AIM OF THE EXERCISE
Copy the records word for word, starting with their first line and going on through the line that contains "will [123, 230].".

(Item-finding records)
══════════
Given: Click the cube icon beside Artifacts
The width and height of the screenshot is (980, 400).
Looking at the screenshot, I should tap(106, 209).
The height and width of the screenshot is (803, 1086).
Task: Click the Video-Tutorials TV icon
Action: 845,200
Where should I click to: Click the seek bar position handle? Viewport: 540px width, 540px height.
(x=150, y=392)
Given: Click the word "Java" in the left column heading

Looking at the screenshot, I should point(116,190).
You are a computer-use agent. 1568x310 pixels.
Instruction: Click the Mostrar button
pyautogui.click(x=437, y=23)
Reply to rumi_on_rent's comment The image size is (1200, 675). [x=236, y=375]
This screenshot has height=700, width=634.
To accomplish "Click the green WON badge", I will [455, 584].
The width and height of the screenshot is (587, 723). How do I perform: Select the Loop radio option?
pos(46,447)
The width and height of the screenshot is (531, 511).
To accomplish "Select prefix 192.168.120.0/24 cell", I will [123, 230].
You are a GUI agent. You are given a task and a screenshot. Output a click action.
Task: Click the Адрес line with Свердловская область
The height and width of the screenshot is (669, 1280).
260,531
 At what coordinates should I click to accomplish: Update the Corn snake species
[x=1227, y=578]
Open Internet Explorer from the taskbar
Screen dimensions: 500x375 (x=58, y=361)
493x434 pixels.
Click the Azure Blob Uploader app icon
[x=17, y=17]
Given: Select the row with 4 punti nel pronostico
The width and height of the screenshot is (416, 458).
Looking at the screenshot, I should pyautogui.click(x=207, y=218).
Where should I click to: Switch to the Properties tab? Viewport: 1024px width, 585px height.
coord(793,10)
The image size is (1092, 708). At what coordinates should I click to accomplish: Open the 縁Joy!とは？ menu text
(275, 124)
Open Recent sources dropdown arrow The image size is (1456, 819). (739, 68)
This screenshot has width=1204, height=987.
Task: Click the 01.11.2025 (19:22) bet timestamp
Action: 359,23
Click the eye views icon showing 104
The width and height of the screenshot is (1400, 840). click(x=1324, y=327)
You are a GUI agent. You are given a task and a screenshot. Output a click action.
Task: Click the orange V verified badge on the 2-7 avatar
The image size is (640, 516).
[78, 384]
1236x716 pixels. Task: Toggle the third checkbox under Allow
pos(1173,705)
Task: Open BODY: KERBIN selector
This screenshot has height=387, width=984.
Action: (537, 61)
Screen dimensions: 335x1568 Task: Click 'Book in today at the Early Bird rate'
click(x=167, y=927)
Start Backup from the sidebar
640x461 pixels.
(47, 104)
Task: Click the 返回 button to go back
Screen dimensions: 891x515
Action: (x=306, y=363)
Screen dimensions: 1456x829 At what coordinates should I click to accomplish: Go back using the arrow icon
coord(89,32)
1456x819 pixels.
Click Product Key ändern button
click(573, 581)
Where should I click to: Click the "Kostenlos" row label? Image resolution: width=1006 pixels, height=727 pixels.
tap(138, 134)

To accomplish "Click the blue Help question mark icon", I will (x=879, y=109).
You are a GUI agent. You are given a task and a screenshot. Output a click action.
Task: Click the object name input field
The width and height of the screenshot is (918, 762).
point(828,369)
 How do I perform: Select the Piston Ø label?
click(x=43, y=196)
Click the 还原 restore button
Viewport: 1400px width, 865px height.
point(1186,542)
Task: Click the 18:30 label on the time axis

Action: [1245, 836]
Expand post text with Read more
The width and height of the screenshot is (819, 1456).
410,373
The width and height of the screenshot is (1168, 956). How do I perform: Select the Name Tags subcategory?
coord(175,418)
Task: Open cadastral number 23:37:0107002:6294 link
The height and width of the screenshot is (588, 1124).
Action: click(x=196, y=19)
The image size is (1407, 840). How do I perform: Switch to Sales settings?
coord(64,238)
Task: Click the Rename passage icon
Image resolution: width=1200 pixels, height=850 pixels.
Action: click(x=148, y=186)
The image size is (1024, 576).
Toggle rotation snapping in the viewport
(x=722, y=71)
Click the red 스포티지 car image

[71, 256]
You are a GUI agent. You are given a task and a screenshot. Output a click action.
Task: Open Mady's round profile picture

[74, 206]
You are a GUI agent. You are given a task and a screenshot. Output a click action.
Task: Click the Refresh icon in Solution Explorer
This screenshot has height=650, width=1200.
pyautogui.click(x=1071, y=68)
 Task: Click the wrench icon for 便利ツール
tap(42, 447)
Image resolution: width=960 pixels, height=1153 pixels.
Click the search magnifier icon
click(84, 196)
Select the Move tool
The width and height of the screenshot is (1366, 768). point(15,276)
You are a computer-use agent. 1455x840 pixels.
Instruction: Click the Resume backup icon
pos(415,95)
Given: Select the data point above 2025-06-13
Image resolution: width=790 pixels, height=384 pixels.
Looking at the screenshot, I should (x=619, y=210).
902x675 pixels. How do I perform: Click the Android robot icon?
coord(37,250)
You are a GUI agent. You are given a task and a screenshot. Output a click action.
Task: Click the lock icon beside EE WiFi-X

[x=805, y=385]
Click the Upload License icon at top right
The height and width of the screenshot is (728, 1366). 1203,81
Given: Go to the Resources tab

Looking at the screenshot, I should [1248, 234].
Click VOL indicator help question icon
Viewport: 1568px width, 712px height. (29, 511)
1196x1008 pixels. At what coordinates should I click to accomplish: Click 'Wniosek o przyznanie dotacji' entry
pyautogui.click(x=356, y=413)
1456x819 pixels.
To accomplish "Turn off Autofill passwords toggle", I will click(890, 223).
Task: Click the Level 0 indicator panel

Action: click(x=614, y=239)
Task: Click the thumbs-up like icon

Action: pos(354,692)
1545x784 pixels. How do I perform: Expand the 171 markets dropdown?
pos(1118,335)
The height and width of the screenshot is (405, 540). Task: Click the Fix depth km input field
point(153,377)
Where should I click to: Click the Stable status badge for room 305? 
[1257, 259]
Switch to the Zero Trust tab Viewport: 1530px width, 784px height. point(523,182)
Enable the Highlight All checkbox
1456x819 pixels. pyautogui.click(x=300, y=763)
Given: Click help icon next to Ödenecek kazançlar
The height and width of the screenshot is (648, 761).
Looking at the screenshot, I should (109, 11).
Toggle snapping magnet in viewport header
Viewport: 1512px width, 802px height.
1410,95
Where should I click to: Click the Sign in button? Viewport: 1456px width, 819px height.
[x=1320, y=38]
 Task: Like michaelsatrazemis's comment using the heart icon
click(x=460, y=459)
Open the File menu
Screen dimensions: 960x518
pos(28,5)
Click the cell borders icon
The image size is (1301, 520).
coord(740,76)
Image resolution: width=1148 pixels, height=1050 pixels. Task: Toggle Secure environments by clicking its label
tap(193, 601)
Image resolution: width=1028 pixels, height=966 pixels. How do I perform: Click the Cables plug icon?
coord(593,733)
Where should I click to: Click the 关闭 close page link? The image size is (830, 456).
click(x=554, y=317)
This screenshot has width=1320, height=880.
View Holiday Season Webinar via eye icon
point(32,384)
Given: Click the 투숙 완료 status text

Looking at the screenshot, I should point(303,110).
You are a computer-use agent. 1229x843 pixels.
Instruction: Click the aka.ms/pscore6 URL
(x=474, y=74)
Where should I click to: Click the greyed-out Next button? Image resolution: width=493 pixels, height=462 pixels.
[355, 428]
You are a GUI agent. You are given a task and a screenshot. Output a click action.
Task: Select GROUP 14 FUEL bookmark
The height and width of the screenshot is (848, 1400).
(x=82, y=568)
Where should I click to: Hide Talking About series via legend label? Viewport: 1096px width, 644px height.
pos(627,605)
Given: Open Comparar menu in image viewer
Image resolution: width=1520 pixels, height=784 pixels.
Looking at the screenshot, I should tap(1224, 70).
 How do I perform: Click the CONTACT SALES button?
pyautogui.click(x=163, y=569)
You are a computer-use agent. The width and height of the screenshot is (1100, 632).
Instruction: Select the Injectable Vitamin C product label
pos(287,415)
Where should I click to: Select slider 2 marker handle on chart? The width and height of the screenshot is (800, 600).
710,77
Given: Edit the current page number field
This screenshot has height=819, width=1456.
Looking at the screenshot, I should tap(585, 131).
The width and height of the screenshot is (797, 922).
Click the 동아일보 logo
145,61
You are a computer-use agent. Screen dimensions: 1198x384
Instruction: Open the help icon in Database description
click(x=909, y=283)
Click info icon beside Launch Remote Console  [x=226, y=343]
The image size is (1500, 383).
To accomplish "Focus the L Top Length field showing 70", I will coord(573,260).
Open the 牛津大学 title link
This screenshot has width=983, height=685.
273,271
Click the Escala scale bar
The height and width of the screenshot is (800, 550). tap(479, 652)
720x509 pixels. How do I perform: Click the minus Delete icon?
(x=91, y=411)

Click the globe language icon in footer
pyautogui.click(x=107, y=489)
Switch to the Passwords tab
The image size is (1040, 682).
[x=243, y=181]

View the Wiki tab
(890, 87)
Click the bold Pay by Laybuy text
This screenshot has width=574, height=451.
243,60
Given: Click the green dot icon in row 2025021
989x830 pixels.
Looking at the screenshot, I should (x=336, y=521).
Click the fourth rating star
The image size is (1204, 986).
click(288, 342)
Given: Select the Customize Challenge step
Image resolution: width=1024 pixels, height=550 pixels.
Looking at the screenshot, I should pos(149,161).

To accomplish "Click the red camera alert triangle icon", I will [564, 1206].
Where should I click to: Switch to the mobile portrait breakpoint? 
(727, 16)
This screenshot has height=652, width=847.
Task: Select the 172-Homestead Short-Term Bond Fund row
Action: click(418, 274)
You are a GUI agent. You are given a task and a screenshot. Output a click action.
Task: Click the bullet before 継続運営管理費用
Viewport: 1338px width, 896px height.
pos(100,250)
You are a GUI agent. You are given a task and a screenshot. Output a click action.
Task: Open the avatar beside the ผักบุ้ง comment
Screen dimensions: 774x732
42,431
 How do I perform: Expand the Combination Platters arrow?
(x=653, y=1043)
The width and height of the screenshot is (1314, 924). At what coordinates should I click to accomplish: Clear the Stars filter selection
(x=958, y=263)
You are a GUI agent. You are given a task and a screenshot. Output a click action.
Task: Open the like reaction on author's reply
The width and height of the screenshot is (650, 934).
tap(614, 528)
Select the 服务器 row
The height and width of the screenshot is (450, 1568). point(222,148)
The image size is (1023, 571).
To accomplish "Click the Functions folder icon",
══════════
ANSWER TO THIS PROBLEM
Given: Click the cube icon beside Artifacts
The width and height of the screenshot is (980, 400).
Looking at the screenshot, I should tap(106, 209).
The height and width of the screenshot is (803, 1086).
Task: Click the Video-Tutorials TV icon
Action: 845,200
Where should I click to: Click the seek bar position handle? Viewport: 540px width, 540px height.
(x=150, y=392)
Given: Click the word "Java" in the left column heading

Looking at the screenshot, I should point(116,190).
You are a computer-use agent. 1568x310 pixels.
Instruction: Click the Mostrar button
pyautogui.click(x=437, y=23)
Reply to rumi_on_rent's comment The image size is (1200, 675). [x=236, y=375]
This screenshot has height=700, width=634.
To accomplish "Click the green WON badge", I will [455, 584].
The width and height of the screenshot is (587, 723). How do I perform: Select the Loop radio option?
pos(46,447)
The width and height of the screenshot is (531, 511).
To accomplish "Select prefix 192.168.120.0/24 cell", I will [123, 230].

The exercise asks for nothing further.